▶ **Task instructions**
Give back the full set of entries that follows, exactly as written.

**** Provided entries

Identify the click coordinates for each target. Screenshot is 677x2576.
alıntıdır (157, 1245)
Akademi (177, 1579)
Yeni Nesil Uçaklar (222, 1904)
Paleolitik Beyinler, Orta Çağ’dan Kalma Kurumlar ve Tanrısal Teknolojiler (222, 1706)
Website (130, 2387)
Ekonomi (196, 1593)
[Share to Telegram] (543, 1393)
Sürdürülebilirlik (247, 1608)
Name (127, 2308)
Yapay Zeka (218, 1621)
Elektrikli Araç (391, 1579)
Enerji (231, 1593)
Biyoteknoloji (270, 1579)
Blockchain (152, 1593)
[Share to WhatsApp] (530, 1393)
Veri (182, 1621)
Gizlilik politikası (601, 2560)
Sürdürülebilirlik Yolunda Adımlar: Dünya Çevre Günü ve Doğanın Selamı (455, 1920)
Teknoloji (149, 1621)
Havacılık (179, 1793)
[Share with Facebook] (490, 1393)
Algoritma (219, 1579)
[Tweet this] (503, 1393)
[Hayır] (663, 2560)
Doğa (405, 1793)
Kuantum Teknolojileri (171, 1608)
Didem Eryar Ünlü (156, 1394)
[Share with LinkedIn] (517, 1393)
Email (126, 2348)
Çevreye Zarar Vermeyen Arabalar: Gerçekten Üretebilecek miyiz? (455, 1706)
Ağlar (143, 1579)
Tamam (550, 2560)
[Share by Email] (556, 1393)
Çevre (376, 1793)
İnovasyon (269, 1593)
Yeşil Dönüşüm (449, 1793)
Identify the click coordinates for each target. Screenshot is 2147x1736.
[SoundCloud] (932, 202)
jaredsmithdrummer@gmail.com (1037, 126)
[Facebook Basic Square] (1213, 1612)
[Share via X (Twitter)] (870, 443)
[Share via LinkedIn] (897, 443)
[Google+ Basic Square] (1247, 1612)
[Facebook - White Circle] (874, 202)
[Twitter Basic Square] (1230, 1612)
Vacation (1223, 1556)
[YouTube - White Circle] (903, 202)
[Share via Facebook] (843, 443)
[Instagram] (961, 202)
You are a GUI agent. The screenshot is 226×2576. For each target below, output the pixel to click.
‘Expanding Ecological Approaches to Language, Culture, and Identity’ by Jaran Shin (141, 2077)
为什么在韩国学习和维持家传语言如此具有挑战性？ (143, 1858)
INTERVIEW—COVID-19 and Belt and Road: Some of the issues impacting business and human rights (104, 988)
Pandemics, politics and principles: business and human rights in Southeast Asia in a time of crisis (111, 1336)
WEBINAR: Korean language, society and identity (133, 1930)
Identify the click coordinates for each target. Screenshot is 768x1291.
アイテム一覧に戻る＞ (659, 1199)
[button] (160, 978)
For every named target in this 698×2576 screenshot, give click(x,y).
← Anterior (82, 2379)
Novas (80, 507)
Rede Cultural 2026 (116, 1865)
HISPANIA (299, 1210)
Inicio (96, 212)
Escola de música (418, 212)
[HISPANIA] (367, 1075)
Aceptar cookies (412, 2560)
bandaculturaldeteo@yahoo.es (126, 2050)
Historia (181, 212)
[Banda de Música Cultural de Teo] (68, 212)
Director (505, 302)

********

▶ **Output**
Identify the click coordinates for each target. Screenshot is 677x2576.
alıntıdır (157, 1245)
Akademi (177, 1579)
Yeni Nesil Uçaklar (222, 1904)
Paleolitik Beyinler, Orta Çağ’dan Kalma Kurumlar ve Tanrısal Teknolojiler (222, 1706)
Website (130, 2387)
Ekonomi (196, 1593)
[Share to Telegram] (543, 1393)
Sürdürülebilirlik (247, 1608)
Name (127, 2308)
Yapay Zeka (218, 1621)
Elektrikli Araç (391, 1579)
Enerji (231, 1593)
Biyoteknoloji (270, 1579)
Blockchain (152, 1593)
[Share to WhatsApp] (530, 1393)
Veri (182, 1621)
Gizlilik politikası (601, 2560)
Sürdürülebilirlik Yolunda Adımlar: Dünya Çevre Günü ve Doğanın Selamı (455, 1920)
Teknoloji (149, 1621)
Havacılık (179, 1793)
[Share with Facebook] (490, 1393)
Algoritma (219, 1579)
[Tweet this] (503, 1393)
[Hayır] (663, 2560)
Doğa (405, 1793)
Kuantum Teknolojileri (171, 1608)
Didem Eryar Ünlü (156, 1394)
[Share with LinkedIn] (517, 1393)
Email (126, 2348)
Çevreye Zarar Vermeyen Arabalar: Gerçekten Üretebilecek miyiz? (455, 1706)
Ağlar (143, 1579)
Tamam (550, 2560)
[Share by Email] (556, 1393)
Çevre (376, 1793)
İnovasyon (269, 1593)
Yeşil Dönüşüm (449, 1793)
Identify the click coordinates for each target. Screenshot is 2147x1736.
[SoundCloud] (932, 202)
jaredsmithdrummer@gmail.com (1037, 126)
[Facebook Basic Square] (1213, 1612)
[Share via X (Twitter)] (870, 443)
[Share via LinkedIn] (897, 443)
[Google+ Basic Square] (1247, 1612)
[Facebook - White Circle] (874, 202)
[Twitter Basic Square] (1230, 1612)
Vacation (1223, 1556)
[YouTube - White Circle] (903, 202)
[Share via Facebook] (843, 443)
[Instagram] (961, 202)
You are a GUI agent. The screenshot is 226×2576. For each target below, output the pixel to click.
‘Expanding Ecological Approaches to Language, Culture, and Identity’ by Jaran Shin (141, 2077)
为什么在韩国学习和维持家传语言如此具有挑战性？ (143, 1858)
INTERVIEW—COVID-19 and Belt and Road: Some of the issues impacting business and human rights (104, 988)
Pandemics, politics and principles: business and human rights in Southeast Asia in a time of crisis (111, 1336)
WEBINAR: Korean language, society and identity (133, 1930)
Identify the click coordinates for each target. Screenshot is 768x1291.
アイテム一覧に戻る＞ (659, 1199)
[button] (160, 978)
For every named target in this 698×2576 screenshot, give click(x,y).
← Anterior (82, 2379)
Novas (80, 507)
Rede Cultural 2026 (116, 1865)
HISPANIA (299, 1210)
Inicio (96, 212)
Escola de música (418, 212)
[HISPANIA] (367, 1075)
Aceptar cookies (412, 2560)
bandaculturaldeteo@yahoo.es (126, 2050)
Historia (181, 212)
[Banda de Música Cultural de Teo] (68, 212)
Director (505, 302)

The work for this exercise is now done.